Die Finanzkrise in den USA wäre zu verhindern gewesen – laut dem Bericht eines Untersuchungsaussschusses. Mitverantwortlich waren demnach auch George W. Bush und Bill Clinton.

In der Kritik: Die beiden ehemaligen Präsidenten der Vereinigten Staaten (Archivbild).
In der Kritik: Die beiden ehemaligen Präsidenten der Vereinigten Staaten (Archivbild).
Keystone

Zum Zusammenbruch der Wirtschaft sei es gekommen, weil Regierungsmitglieder und Wall-Street-Manager Warnzeichen ignoriert hätten, heisst es in dem am Donnerstag veröffentlichen Abschlussbericht des Ausschusses, der von der Regierung beauftragt worden war. Mitverantwortlich für die schlimmste Rezession in den USA seit den Dreissigerjahren sind demnach die Regierungen von George W. Bush und dessen Vorgänger im Präsidentenamt, Bill Clinton.

Geldgierige Banker und weitere Verantwortliche

Eine Mitschuld sehen die Verantwortlichen des Berichts auch beim derzeitigen US-Finanzminister Timothy Geithner, dem US-Notenbankchef Ben Bernanke und dessen Amtsvorgänger. Im Abschlussbericht wird aber auch Kritik an Bankern geübt, die mit riskanten Investitionen in Billionenhöhe reich wurden. Die Finanzgeschäfte seien so komplex geworden, dass Bankenchefs und Regulierungsbehörden sie nicht mehr verstanden hätten, heisst es in dem Bericht.

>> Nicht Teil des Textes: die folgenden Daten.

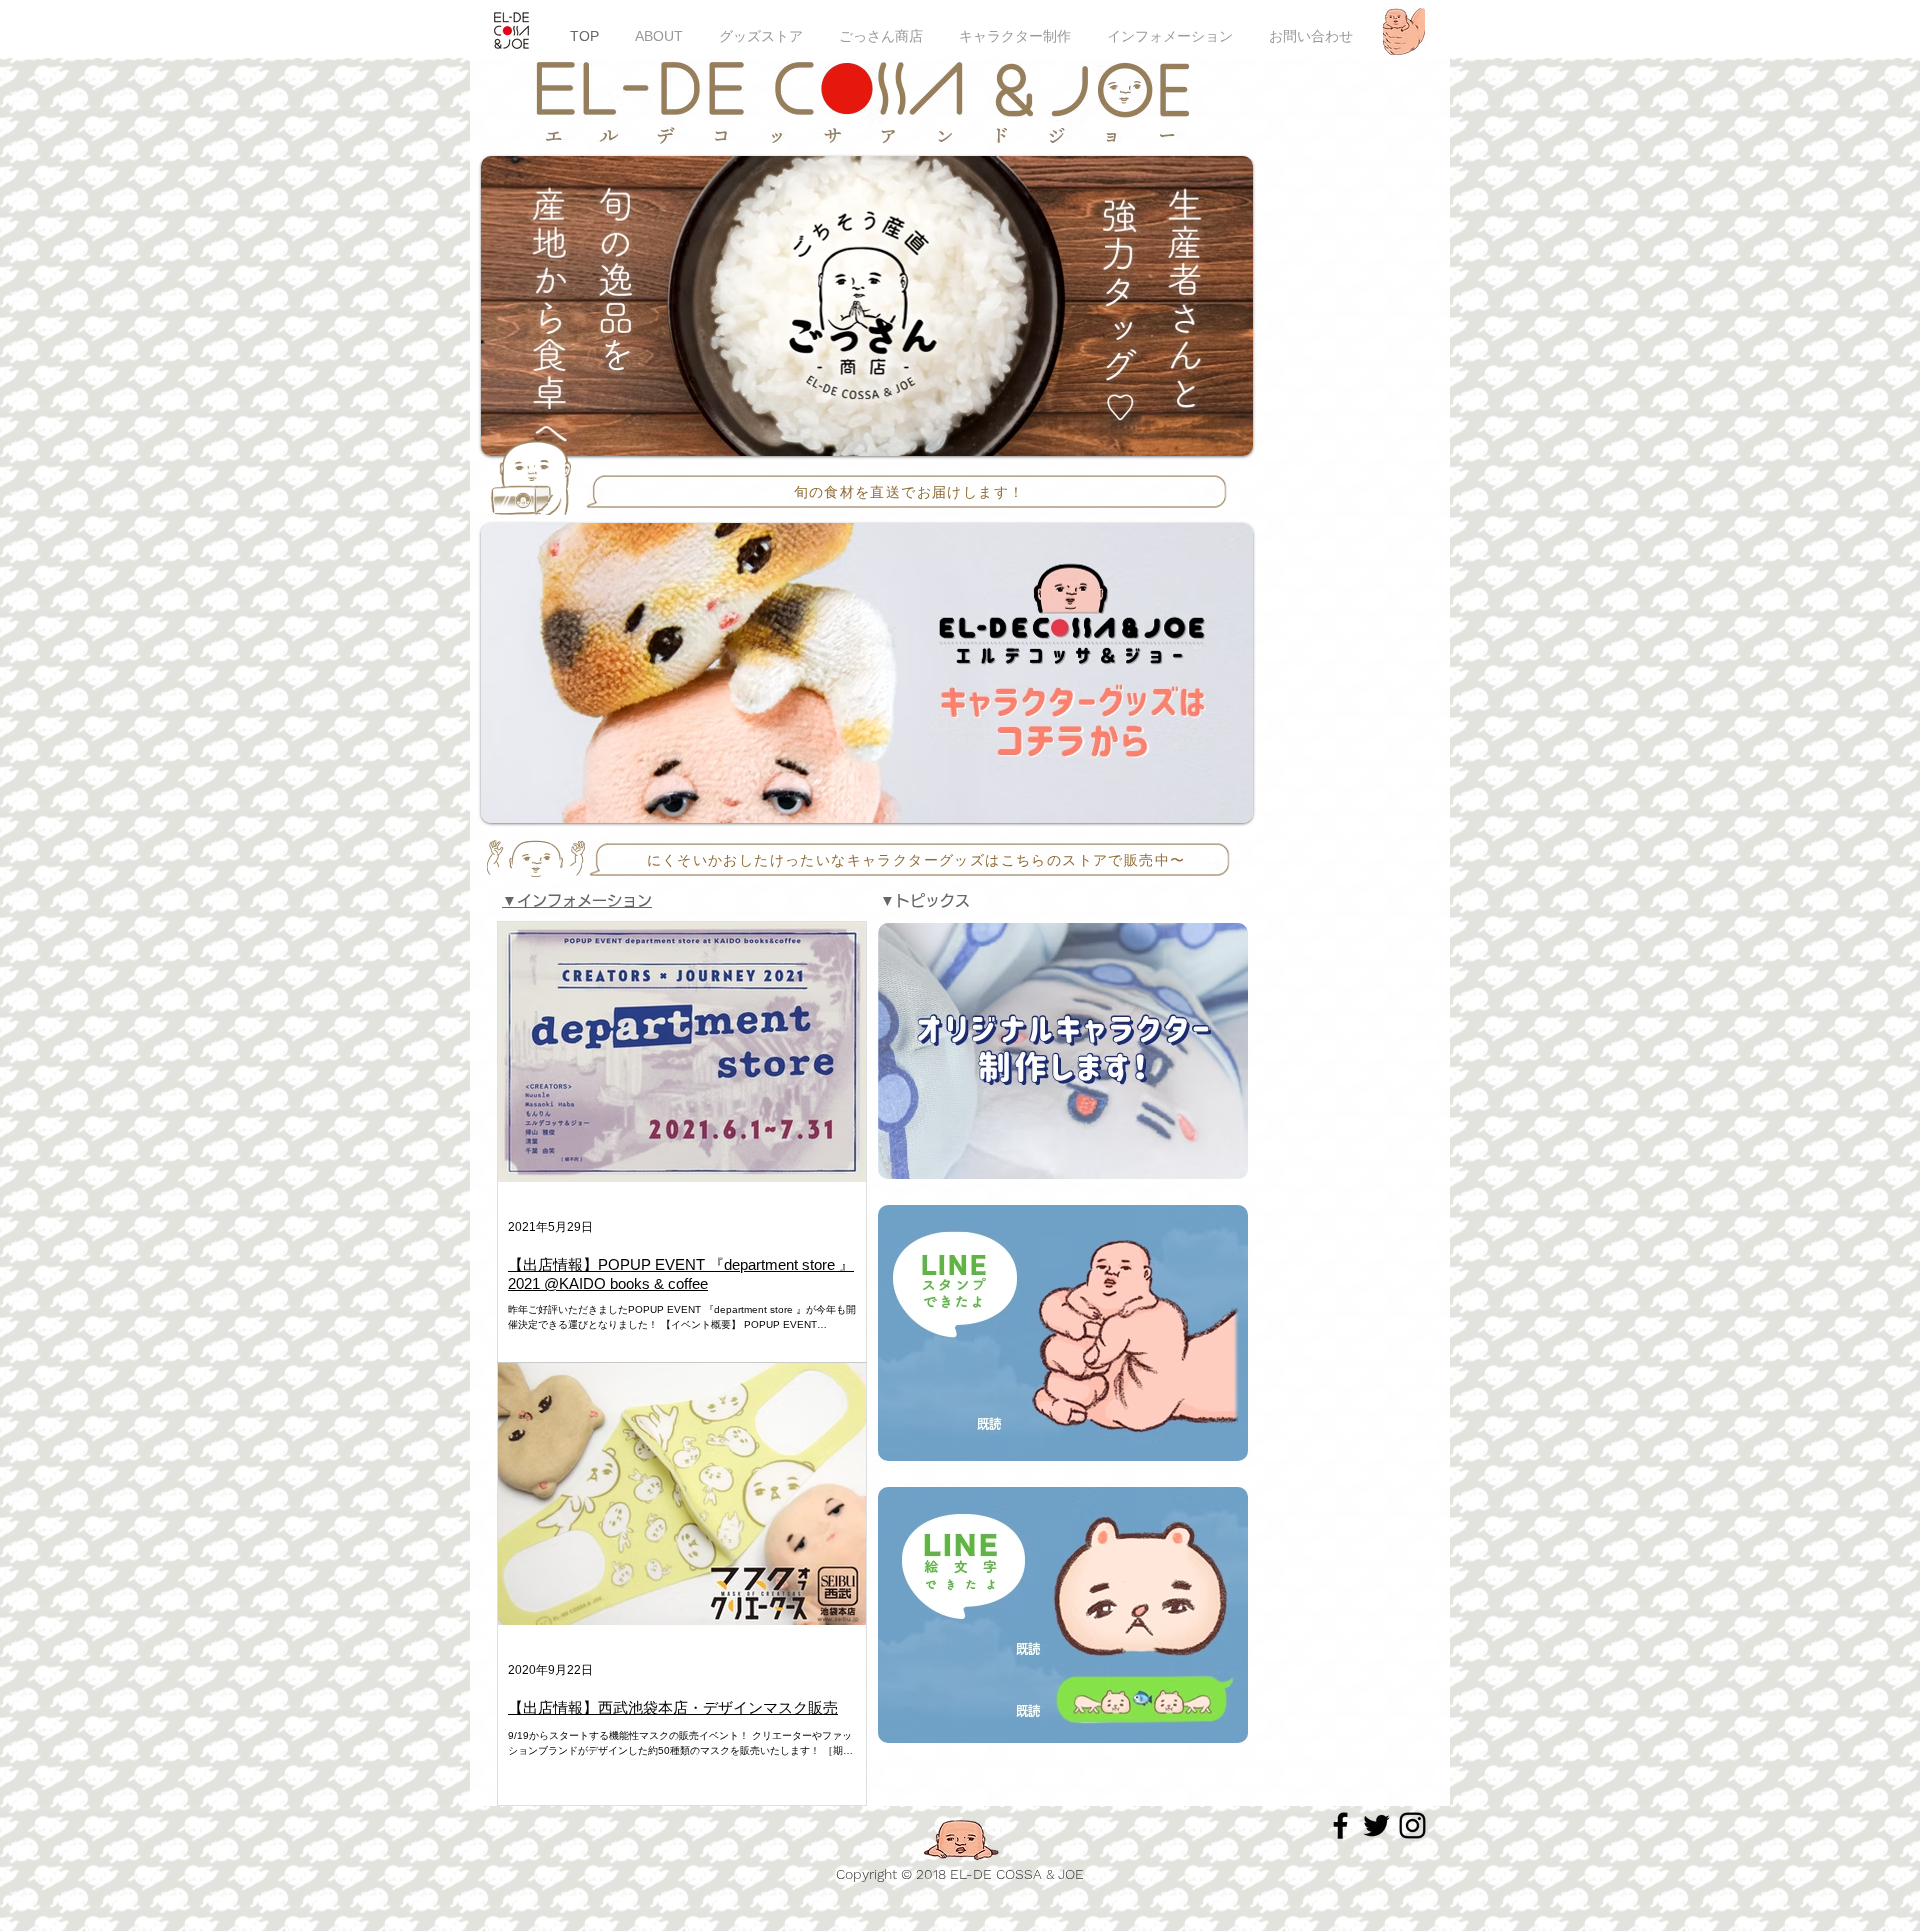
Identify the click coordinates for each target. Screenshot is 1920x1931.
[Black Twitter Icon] (1376, 1825)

Gleichzeitig hätten Banken eine strikte Aufsicht über ihre Geschäfte zu verhindern versucht – mit der Begründung, eine Einmischung der Regierung würde die Finanzinnovation zurückhalten.

Der Untersuchungsausschuss war im Jahr 2009 vom Kongress ins Leben gerufen worden, um den Ursachen für die Finanzkrise nachzugehen. Im Ausschuss sassen zehn Mitglieder, darunter sechs Demokraten und vier Republikaner. Die Ergebnisse des Abschlussberichts wurden nur von den sechs Demokraten akzeptiert, die Republikaner im Ausschuss lehnten sie ab.

Finanzkrise laut Bernanke nicht zu verhindern

Die im Bericht vorgelegten Ergebnisse der Untersuchung widersprechen einer Reihe von Zeugenaussagen, die bei Anhörungen des Ausschusses gemacht wurden. Einige der Zeugen hatten ausgesagt, die Finanzkrise sei nicht zu verhindern gewesen. Diese Ansicht vertraten unter anderem Notenbankchef Bernanke und der Vorstandschef der Investmentbank Goldman Sachs, Lloyd Blankfein.

Im Bericht werden im Detail Warnzeichen angeführt, die ihm zufolge ignoriert wurden, darunter ein starker Anstieg bei riskanten Hypothekenkrediten, ein untragbarer Anstieg der Häuserpreise und eine starke Zunahme der Handlungsaktivitäten an der Wall Street, vor allem was hochriskante Finanzprodukte betrifft. «Eine Kombination aus übermässiger Kreditaufnahme, riskanten Investitionen und einem Fehlen an Transparenz setzte das Finanzsystem auf einen Kollisionskurs mit der Krise», heisst es in dem Bericht.